Woman at a Window, 1937
signed and dated lower left: 'W Dobell / 37'
oil on board
27.0 x 23.0cm (10 5/8 x 9 1/16in).

Footnotes

PROVENANCE
Sotheby's, Fine Australian and European Paintings, Melbourne, 26 April 1999, lot 42
The Collection of Amina and Franco Belgiorno-Nettis AC CBE, Sydney

William Dobell painted Woman at a window in London in 1937, eight years after he had moved there having won the New South Wales Society of Artists' Travelling Scholarship. It forms part of a small but seminal group of works he painted during his nine years abroad depicting daily scenes from London life capturing both the banality and absurdity of these complex interwar years. He paints his English subjects with a deep pathos, free of judgement and finds a dignity in their simplest actions, such as The Cockney mother, formerly in the collection of H. de Vahl Rubin, painted in the same year as this work and the Street Singer, collection of the Art Gallery of Western Australia, Perth, painted a year later.

Upon arrival in London in 1929 Dobell enrolled at the Slade School of Fine Arts where he studied under Philip Wilson Steer and Henry Tonks. The experience had a significant impact on his art and in 1930 he won the school's first prize for figure painting and shared the second prize for draughtsmanship. In the following year he painted his masterpiece from his English years, The boy at the basin, collection of the Art Gallery of New South Wales, Sydney, which he exhibited at the Royal Academy in 1933. It was one of only three works he exhibited in the entire nine years he lived there. He did not sell any of his paintings and all were brought back to Australia in 1938 when he returned home to care for his ailing father, who tragically died while Dobell was en route.

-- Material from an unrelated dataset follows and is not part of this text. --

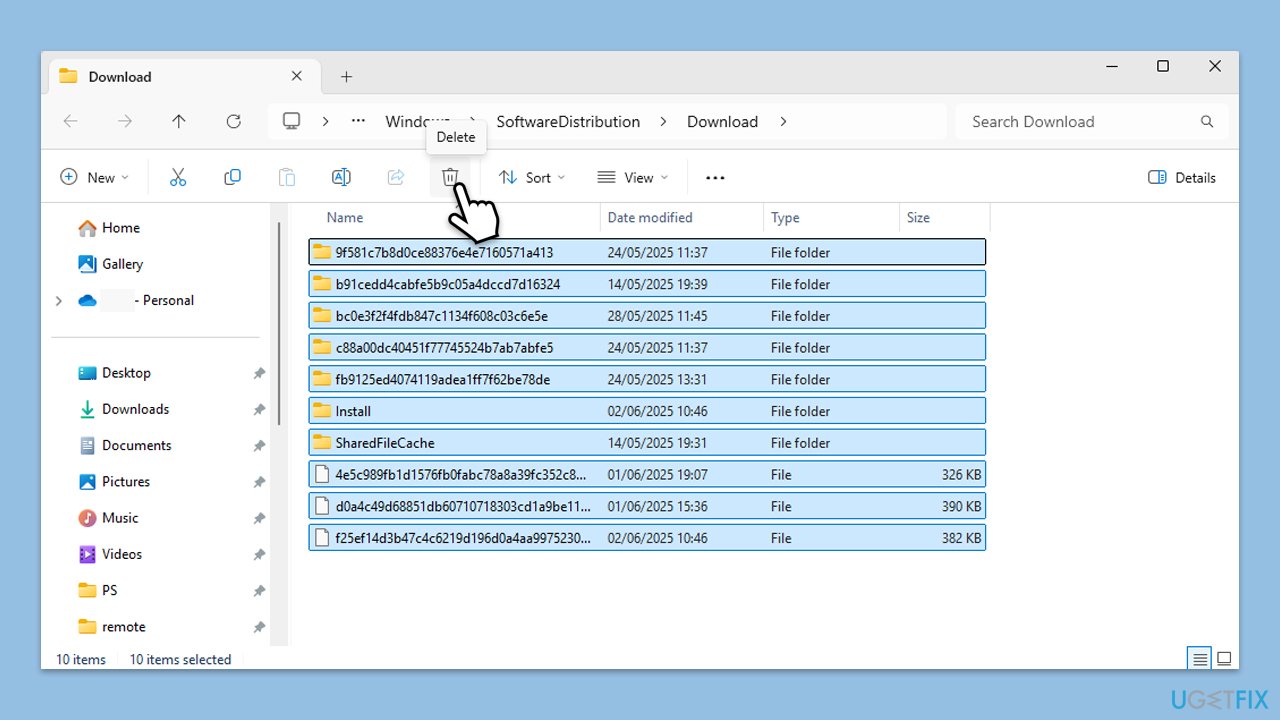Open the New dropdown menu
Viewport: 1280px width, 720px height.
[x=95, y=177]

Dobell painted many women during this period, all captured as though they are oblivious to the painter's presence, during intimate moments such as disrobing or bathing or simply looking out of a window. Woman at a window is part of a core group depicting women framed by the architectural device of the window such as Maid at the window, 1937, and Woman watching a funeral, 1938, collection of the Art Gallery of New South Wales. These works suggest that Dobell was simply observing the women through his own studio window as they stopped their daily chores to see what was going on in the street below. Although classically composed, Dobell is able to create a sense of capturing a fleeting moment in time with his confident but delicate brushwork and Rembrandt-like palette.